*** Begin section ***

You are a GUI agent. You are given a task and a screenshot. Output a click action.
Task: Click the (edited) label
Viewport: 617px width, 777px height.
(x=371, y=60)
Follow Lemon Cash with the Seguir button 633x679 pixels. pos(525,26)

*** End section ***
*** Begin section ***

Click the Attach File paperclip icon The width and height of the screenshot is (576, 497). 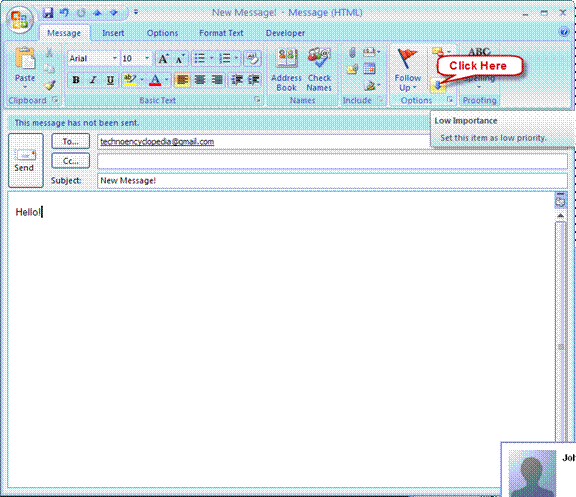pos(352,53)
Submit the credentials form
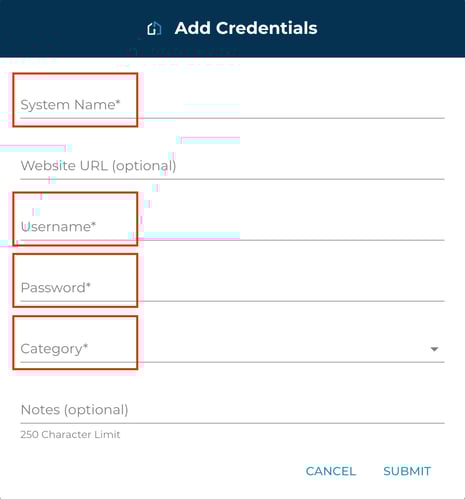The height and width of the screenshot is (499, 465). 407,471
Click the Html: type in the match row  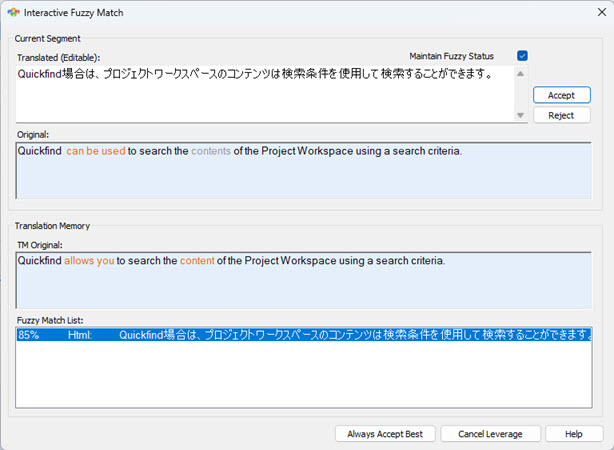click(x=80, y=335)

*** End section ***

• TASK GOAL
From the listing above, output exactly the run of lines that starts with the line containing "You are a GUI" and ends with the line containing "Follow Lemon Cash".

• RESULT
You are a GUI agent. You are given a task and a screenshot. Output a click action.
Task: Click the (edited) label
Viewport: 617px width, 777px height.
(x=371, y=60)
Follow Lemon Cash with the Seguir button 633x679 pixels. pos(525,26)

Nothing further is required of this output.